The smell turned her stomach. “Oh dear!” The top piece fell and rolled down the trailing hem of her dressing gown onto the carpet.
Reese took the vase and lifted it to his own nose. The stench was repulsive. “Goodness,” he struggled to maintain a placid mien, “my apologies, my dear. It seems they don’t believe in cleaning wares before they sell them.”
In answer to his prayer, the jackal pushed his head into the open mess of her body, its powerful jaws snapping bone beneath. There, on the ground, his shoes tangled with long stems, Reese lost all touch with the pain that crushed him.
Murmuring voices, hushed whispers, a score of voices that Reese neither recognized nor understood pushed him closer and closer to the pain.
Shifting slightly, he knew where he was. The soft cotton sheets under his hands, the bright sunlit panels from the large eastern facing windows, and the scent of roses that would forever remind him of Imogen. As he opened his eyes the room flared with light. The white walls gleamed but the sunlight that he’d once found cheery and filled with energy only served to remind him of what he had lost.
“Oh, Doctor Carver, he’s awake.” The soft Scottish burr helped him to focus his eyes on first the nurse at his bedside and then the doctor as he peered down at Reese.
“I knew you’d come around, young man. There wasn’t a mark on you.” The doctor pushed the stem of his pipe into the corner of his mouth, somewhat muffling the rest of his words. “Terrible shame what happened to your woman, but I knew once you’d had a chance to rest you’d be back around.”
The words fell on his ears, but Reese ignored them. He
turned his head to the side and stared at the other half of the bed, empty and pristine white.
For a moment his sight was filled with red, blood and pain. He didn’t quite understand.
The doctor seemed to have no such difficulty or any shred of compassion, for he kept up a steady stream of chatter that explained everything starting with how they’d located them in the gardens, the sudden disappearance of the wild jackal that had ended his married life, and finally, as the doctor hefted the carved vase in his hands he asked the strangest question. “Where did you get this ghastly thing?”
Turning his head to look, Reese had to wait a moment for his throat to open enough to let sound through. “I bought it for Imogen,” he gasped in a breath as he fought back tears, “a souvenir of our time in Egypt.”

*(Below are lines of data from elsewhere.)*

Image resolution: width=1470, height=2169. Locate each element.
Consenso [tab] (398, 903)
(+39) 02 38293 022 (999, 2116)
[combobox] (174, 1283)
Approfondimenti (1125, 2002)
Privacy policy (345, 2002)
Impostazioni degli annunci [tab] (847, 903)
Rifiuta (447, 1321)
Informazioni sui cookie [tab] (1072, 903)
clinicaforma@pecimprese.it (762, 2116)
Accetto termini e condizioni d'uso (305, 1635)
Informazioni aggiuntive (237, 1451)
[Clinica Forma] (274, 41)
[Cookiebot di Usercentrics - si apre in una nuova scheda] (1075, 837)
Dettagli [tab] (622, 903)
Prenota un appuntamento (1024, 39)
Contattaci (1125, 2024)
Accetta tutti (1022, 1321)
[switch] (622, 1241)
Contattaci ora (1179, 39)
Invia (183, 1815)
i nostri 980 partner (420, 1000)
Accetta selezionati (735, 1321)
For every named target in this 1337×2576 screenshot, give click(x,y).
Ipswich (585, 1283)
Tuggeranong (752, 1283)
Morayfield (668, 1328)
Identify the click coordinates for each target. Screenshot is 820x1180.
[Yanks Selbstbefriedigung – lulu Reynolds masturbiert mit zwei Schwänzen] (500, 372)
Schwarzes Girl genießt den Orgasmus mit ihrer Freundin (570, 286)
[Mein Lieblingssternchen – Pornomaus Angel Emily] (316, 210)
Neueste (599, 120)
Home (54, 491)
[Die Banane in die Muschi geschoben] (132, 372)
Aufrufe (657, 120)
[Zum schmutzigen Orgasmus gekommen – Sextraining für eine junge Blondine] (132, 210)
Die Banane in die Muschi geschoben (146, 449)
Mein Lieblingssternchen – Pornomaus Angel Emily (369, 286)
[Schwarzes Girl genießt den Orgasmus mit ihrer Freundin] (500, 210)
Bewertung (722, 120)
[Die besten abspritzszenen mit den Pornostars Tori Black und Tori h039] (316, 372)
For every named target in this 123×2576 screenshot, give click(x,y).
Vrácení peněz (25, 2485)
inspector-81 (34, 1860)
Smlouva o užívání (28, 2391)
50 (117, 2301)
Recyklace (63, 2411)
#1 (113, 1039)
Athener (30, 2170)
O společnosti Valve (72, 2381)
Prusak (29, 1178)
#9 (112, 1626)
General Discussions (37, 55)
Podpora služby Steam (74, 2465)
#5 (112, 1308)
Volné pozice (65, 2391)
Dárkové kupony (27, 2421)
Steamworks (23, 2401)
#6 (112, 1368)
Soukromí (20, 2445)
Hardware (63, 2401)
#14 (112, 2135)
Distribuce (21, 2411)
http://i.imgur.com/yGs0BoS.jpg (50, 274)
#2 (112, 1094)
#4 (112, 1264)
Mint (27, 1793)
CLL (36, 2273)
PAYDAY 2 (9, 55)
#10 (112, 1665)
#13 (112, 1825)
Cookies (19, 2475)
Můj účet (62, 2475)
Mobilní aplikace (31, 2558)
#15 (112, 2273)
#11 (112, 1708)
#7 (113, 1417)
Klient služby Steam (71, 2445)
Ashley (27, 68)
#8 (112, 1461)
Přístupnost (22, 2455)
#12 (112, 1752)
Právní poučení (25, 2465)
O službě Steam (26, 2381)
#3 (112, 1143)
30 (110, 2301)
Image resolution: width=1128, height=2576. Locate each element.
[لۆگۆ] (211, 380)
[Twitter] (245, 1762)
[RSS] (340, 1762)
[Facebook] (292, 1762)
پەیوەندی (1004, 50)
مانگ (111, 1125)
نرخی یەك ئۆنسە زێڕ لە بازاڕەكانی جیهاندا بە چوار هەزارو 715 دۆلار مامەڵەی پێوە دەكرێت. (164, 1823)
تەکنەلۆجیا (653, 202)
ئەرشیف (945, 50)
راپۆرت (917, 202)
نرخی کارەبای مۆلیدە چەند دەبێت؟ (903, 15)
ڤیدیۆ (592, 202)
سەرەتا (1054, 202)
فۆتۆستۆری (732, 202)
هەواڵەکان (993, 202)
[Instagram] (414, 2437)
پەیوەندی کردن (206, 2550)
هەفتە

“Strange ‘souvenir’ if you ask me.” The doctor turned it slightly in his hand. “Good carving of Tuamautef, but why you’d buy your wife a canopic jar,” his pipe puffed out a large cloud of smoke, “seems rather ghoulish if you ask me.”
Reese pushed himself up on his elbows in the bed, squinting up at the object in the doctor’s hand. “The man at the shop said it was a vase of some sort.”
The doctor’s laughter grated on Reese’s nerves. “A container, he probably said, but you folks come to Egypt for the adventure of it all and have no real appreciation for the culture.” Tired of his pipe, the doctor swept it from his mouth and held it out in a careless gesture. A suffragi from the hotel was instantly at his side with a salver ready to receive his discarded item. “This was probably removed from a tomb by grave robbers. The other three are probably on their way to all points of the globe thanks to men like you who collect these ‘antiquities.’”
Reese pressed the heel of his hand to his forehead, attempting to stave off the pain drilling through his skull. “And why should that matter, it’s a jar. I gave it to Imogen so she could use it like a treasure box of sorts. It was all quite innocent even though she cleaned out all that horrid-smelling stuff that was stuck inside.”
“Seems full.” The doctor tested the weight against his palm. “Strange.”
Holding out his hand, Reese managed to sit higher in the bed, wedged up by pillows that the nurse added behind him. He took the jar from the doctor’s hand and looked down at the pale white sheen of the polished stone jar. “I told her she could put her treasures in the jar.” Tears collected in his eyes as he remembered her smile when she’d received his present. He reached for the top of the jar, grasping the jackal’s head as he turned it. “Perhaps she tucked a few things away for safe keeping and-”
The lid removed, he was suddenly assailed by the wet sickly smell of blood. The weight pushing the jar into his palm was too heavy to be the feminine fripperies of a young woman.
Reese could find no words and could barely breathe. The doctor snatched the jar from his slackening grip and stared down into the mouth.
Staggering, the doctor knelt down on one knee as he struggled to regain his composure. “You foolish man…”
“The jar,” Reese shook with cold dread, “what-”
“The four canopic jars house the organs of the deceased. You brought home the third jar, Mr. Halston. You gave it to your wife. And when she emptied it of the heart and lungs that it had once contained,” he held out the jar to Reese, but the younger man cowered away from him as he shrank from the horrible realization of what he’d done, “Tuamautef, the jackal, decided to fill it up again.”
Pushing the top back on the jar, the doctor glared at the man sobbing before him and set the jar on the bedside table. “I’ll leave you alone… with your wife.”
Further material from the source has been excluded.